After a sizable wait, the barista delivered the refreshments out the other side of the small shop and presented straws afterward. My first impressions were relatively good, as both drinks looked appetizing. The Frankenstein Frap was spot-on in color, and the blend of chocolate chips encompassing the deep green can be described as nothing short of art. The candy corn cold brew was also quite pretty, with a light cream delicately seated atop the icy liquid. Despite the fact that it had no resemblance to a piece of candy corn, I still gave the beverage the benefit of the doubt, as I thanked the extremely cooperative barista for assisting with my secret menu endeavors. To the car we went, drinks clutched in hand.
Inside the vehicle, warm and secure, it was finally time to let my inner Gordon Ramsay out as I put on my metaphorical chef hat to critique the beverages. First under scrutiny was the Frankenstein beverage. Sophomore Ashley Ellis cited how the color could be quite off-putting, describing the shade of green as “sickly.” With a few quick tastes by both of us, it was decided that it was quite good. The chocolate chips added great texture and accompanied the matcha flavor marvelously. The hints of mint left behind were pleasing, and I found myself continuing to drink more and more. The same can not be said for the Candy Corn Cold Brew. As a connoisseur of candy corn myself, I had quite lofty standards for the beverage. A delicate sip was followed by a quick recoil, as I cringed at the horrid taste. I took another sip, searching for any nodes of candy corn laying somewhere deep within the overly bitter flavor, with no luck. It was handed over for a second opinion, and I witnessed a recoil that I imagined was similar to mine. We both agreed it was absolutely awful, and potentially the worst thing the pair of us had ever consumed. We conferred for a short period and chalked up our hate for the “candy corn” drink to our mutual distaste for coffee. It was decided that the best judge of the drink would be our parents, both avid coffee drinkers. If there was anything grueling science lectures from middle school taught me, it is that one must avoid bias at all costs. Imagining the glee I would bring to science teachers worldwide, I proceeded home.

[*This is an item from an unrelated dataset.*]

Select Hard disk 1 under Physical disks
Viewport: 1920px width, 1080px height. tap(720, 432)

As a last-ditch effort to find some redeeming quality in the horrible cold brew drink, I swirled, twirled, and whirled the drink about, hoping that maybe a simple stir was all that was needed to “fix” the beverage. False. I continued the drive home, as the bitter taste plagued my taste buds. I found both coffee experts, and although they seemed confused and somewhat concerned at the hateful rambling coming from their children in regards to the drink, they both obliged to try it. First was Saniya Ellis, a glass-half-full kind of person, met the drink with a degree of positivity as she stated how it simply “tastes like extremely strong, bitter coffee” however, she also added how it “tasted very strange,” and the underlying flavor was “nothing like” she had ever tried before. My father, however, showed no such optimism. After a small sip, he looked remarkably similar to a small child who took a bite out of a particularly bitter lemon. A simple “yuck” was enough to suffice, as the grand jury of sorts had reached a conclusion. With absolutely no candy corn flavor or appearance whatsoever, and a flavor I can only describe as battery acid-like, the drink is, to say the least, an abomination, and the drink should be ashamed of itself for taking on a name such as “candy corn”.

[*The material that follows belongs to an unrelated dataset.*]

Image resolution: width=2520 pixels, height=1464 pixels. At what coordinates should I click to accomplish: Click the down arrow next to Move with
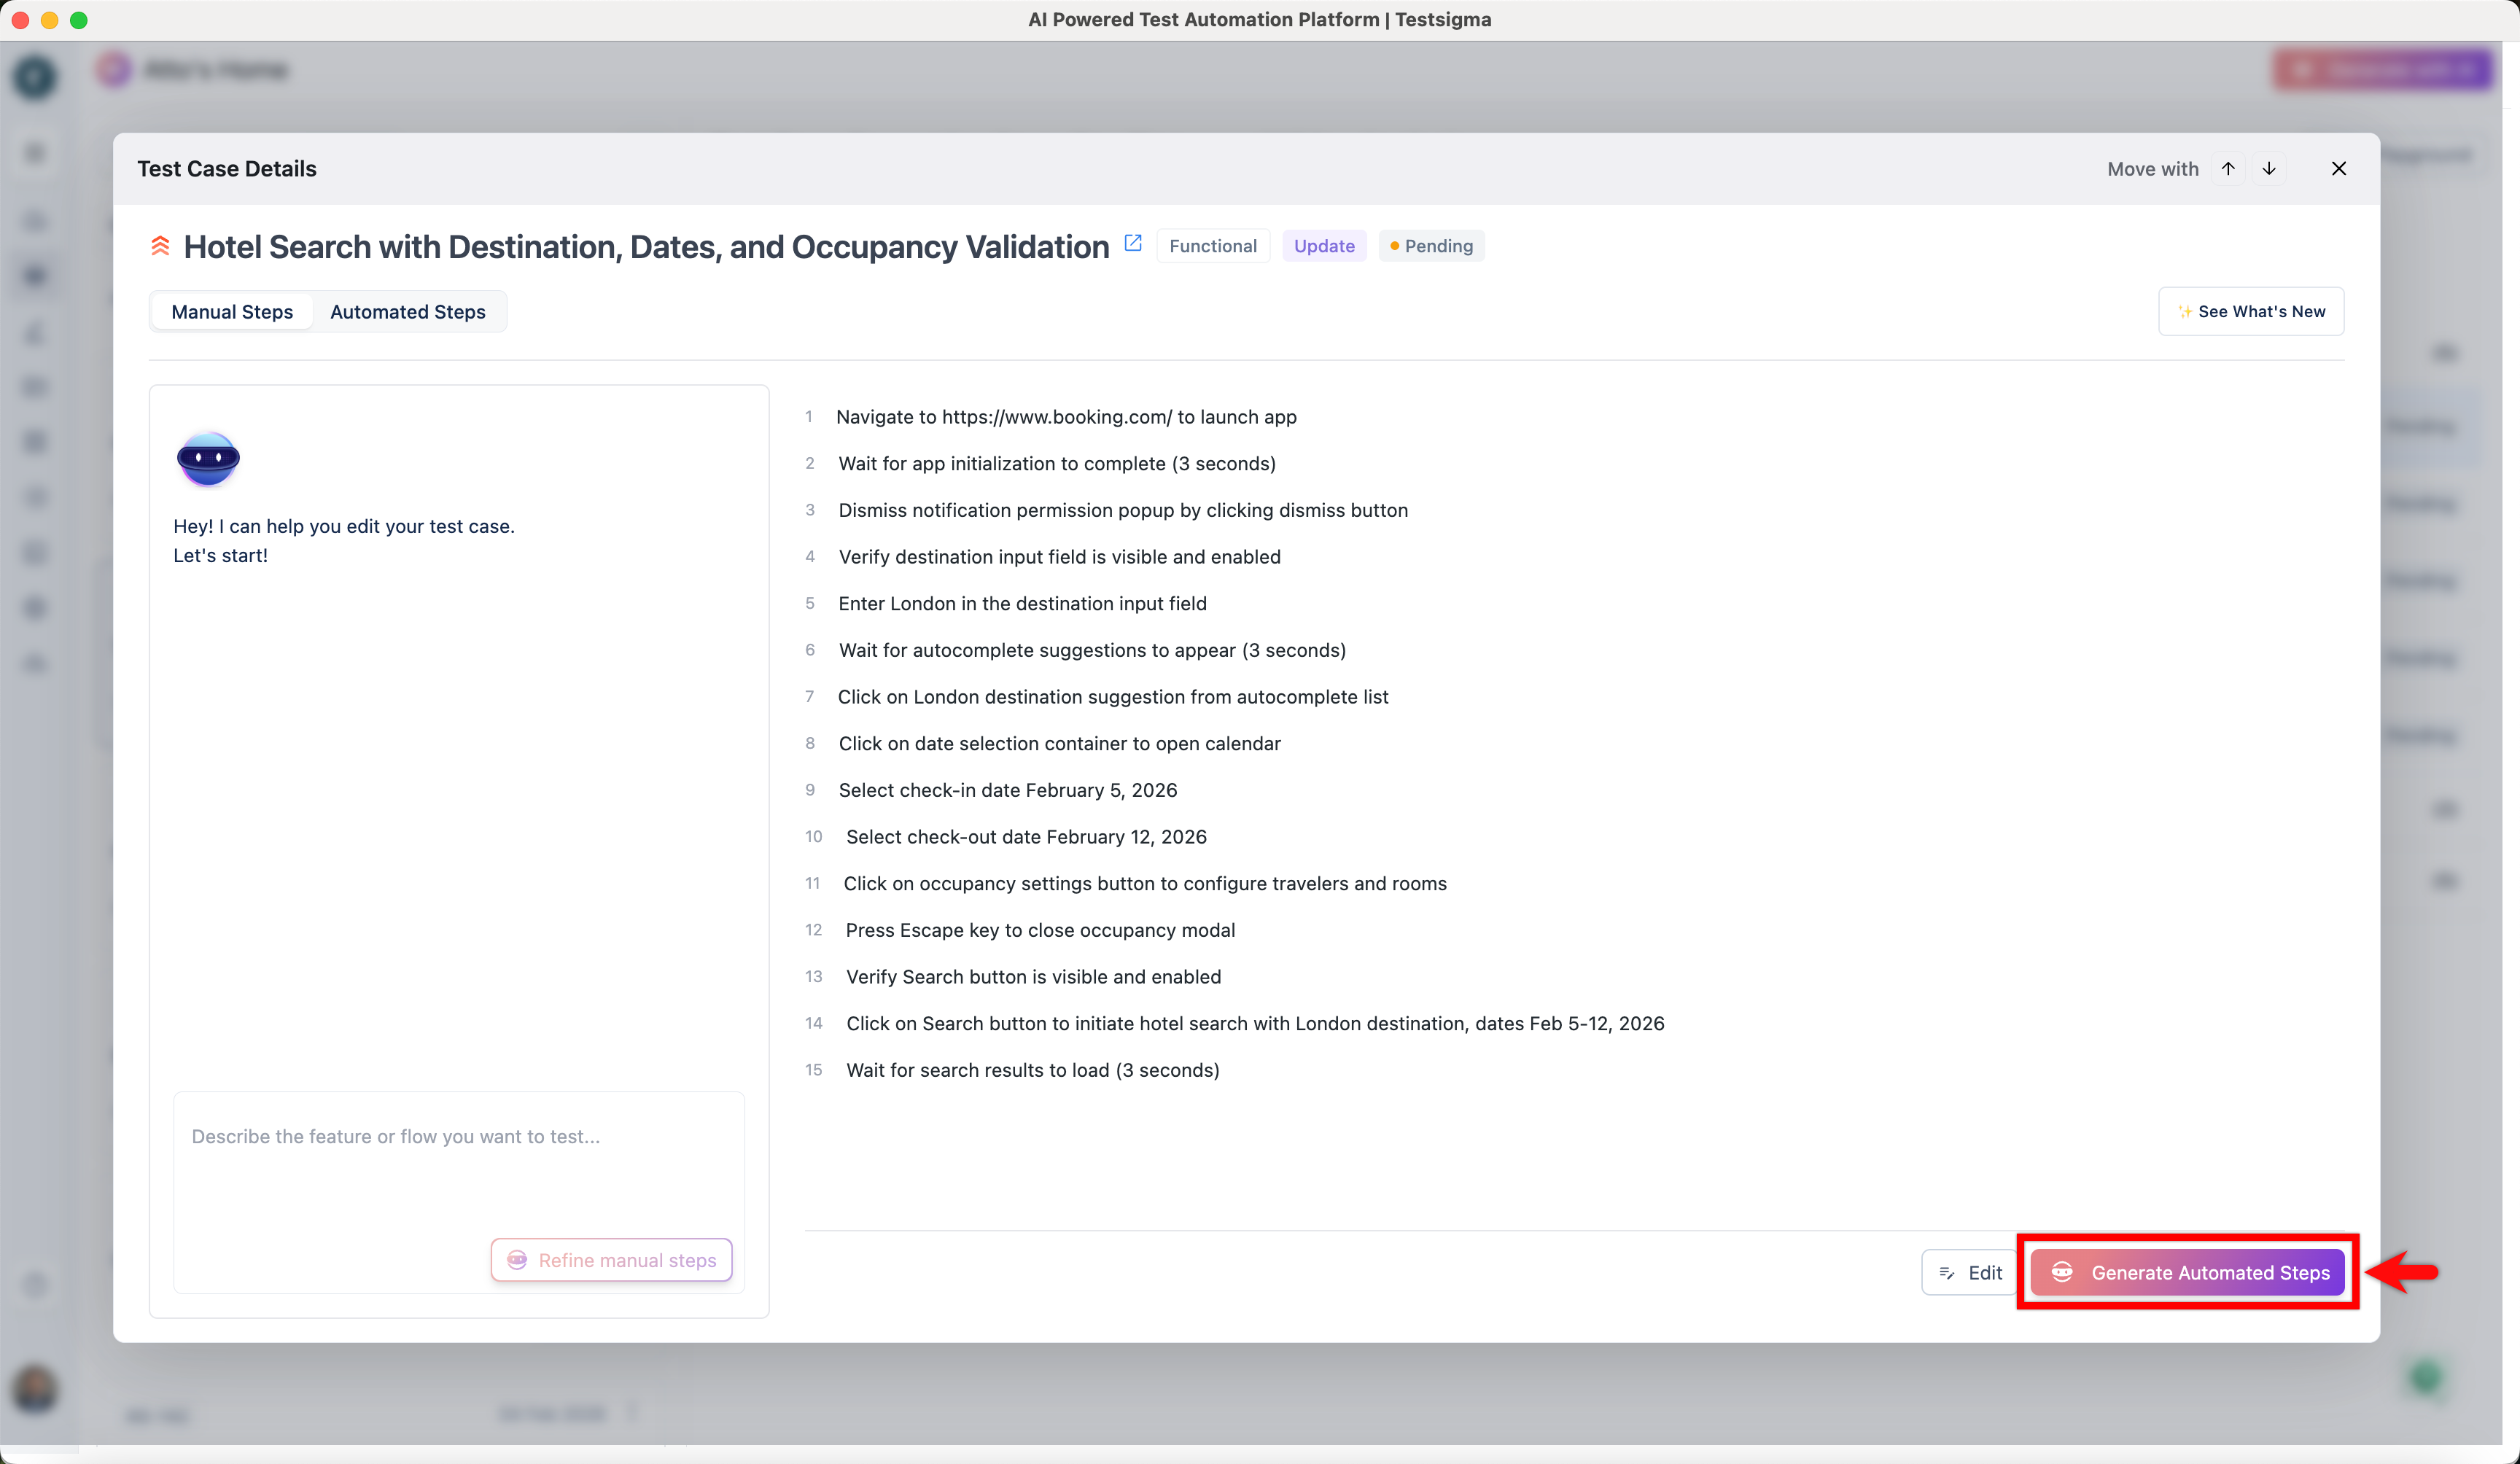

Overall, the Frankenstein drink was actually quite enjoyable, and with presentation factored in, I would score it a 7.9/10. The same can not be said about its highly caffeinated counterpart. Out of ten, I would say it comes in at a negative three. With not a single admirable quality, the beverage made me question the reputation of whoever created the drink, and even more so of those who praised it. If you want to spice up your spooky season with a fun secret menu item, go for the Frankenstein Frap. If you want to torment your tastebuds, then the Candy Corn Cold Brew is most certainly for you.